◆ Aim of the exercise ◆
Please return every line of the records below that holds the word "will".

[Stored data]
+++

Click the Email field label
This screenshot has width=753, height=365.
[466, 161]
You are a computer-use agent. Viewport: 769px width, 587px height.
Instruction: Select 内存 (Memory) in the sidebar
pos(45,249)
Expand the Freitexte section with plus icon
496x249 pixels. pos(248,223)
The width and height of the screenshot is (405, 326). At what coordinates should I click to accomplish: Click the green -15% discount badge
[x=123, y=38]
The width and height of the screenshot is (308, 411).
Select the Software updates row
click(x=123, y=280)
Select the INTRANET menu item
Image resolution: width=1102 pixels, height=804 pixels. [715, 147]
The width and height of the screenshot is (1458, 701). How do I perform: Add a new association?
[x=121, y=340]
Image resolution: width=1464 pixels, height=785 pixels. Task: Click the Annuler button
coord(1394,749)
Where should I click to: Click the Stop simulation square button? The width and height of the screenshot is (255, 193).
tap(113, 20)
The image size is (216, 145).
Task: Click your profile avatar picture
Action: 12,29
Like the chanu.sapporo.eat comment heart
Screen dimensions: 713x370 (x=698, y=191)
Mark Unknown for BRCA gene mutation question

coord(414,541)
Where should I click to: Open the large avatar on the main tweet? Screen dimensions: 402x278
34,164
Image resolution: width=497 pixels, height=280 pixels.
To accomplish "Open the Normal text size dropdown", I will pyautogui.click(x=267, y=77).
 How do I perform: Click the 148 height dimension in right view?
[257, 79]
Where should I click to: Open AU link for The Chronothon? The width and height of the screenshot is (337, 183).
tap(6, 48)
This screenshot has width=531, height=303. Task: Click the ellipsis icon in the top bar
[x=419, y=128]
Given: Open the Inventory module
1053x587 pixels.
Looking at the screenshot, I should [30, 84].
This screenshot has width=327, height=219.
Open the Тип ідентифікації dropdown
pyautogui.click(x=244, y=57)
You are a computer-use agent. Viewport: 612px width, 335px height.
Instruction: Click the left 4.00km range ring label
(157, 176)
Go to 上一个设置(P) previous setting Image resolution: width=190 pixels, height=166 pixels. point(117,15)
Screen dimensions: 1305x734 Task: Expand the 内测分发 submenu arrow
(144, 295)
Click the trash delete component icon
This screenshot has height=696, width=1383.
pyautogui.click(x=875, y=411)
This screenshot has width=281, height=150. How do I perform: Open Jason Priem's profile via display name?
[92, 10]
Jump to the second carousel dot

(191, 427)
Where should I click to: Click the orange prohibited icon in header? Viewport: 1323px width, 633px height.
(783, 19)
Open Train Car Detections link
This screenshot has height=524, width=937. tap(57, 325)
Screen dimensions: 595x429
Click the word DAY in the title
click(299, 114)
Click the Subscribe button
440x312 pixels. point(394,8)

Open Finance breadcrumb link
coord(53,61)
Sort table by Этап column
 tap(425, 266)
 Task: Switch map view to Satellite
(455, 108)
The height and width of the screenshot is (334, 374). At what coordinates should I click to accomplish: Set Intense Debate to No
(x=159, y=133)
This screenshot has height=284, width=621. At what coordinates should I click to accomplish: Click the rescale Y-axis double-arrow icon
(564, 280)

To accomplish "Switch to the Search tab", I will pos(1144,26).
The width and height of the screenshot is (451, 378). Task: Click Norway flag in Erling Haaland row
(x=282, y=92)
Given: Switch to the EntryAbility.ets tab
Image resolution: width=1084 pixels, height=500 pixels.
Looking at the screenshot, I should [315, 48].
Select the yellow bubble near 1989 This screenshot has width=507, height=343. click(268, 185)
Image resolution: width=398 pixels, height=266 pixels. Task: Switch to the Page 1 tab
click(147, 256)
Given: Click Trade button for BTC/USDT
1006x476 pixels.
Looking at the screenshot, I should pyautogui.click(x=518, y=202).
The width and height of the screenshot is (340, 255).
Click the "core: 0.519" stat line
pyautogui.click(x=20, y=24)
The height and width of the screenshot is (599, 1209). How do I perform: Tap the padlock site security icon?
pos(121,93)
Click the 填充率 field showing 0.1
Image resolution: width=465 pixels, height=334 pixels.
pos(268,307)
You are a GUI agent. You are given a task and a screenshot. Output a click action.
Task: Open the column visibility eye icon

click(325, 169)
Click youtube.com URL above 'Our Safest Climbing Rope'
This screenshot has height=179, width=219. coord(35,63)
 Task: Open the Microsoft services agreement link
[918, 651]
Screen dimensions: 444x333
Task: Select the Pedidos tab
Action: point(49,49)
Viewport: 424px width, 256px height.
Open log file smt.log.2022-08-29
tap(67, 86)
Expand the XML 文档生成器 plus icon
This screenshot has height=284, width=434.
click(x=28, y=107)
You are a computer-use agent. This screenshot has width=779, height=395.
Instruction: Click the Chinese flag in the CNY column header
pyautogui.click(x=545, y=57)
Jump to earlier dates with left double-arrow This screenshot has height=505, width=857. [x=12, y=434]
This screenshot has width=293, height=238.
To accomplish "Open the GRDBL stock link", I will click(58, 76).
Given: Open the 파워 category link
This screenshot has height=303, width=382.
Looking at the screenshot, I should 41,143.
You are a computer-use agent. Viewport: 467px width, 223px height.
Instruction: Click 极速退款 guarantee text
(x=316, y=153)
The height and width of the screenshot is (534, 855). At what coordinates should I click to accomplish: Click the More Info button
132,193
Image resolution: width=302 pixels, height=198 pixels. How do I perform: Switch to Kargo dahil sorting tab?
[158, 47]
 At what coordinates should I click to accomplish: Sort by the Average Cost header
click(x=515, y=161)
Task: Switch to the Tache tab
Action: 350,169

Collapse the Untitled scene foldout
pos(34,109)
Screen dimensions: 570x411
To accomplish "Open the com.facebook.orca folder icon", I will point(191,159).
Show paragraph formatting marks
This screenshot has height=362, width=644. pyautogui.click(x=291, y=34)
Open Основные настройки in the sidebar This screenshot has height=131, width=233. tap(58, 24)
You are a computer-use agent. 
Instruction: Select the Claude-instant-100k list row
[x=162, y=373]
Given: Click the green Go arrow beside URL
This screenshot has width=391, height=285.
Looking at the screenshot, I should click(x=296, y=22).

+++

◆ Expected output ◆
To accomplish "Open the Normal text size dropdown", I will pyautogui.click(x=267, y=77).
To accomplish "Switch to the Search tab", I will pos(1144,26).
To accomplish "Open the GRDBL stock link", I will click(58, 76).
To accomplish "Open the com.facebook.orca folder icon", I will point(191,159).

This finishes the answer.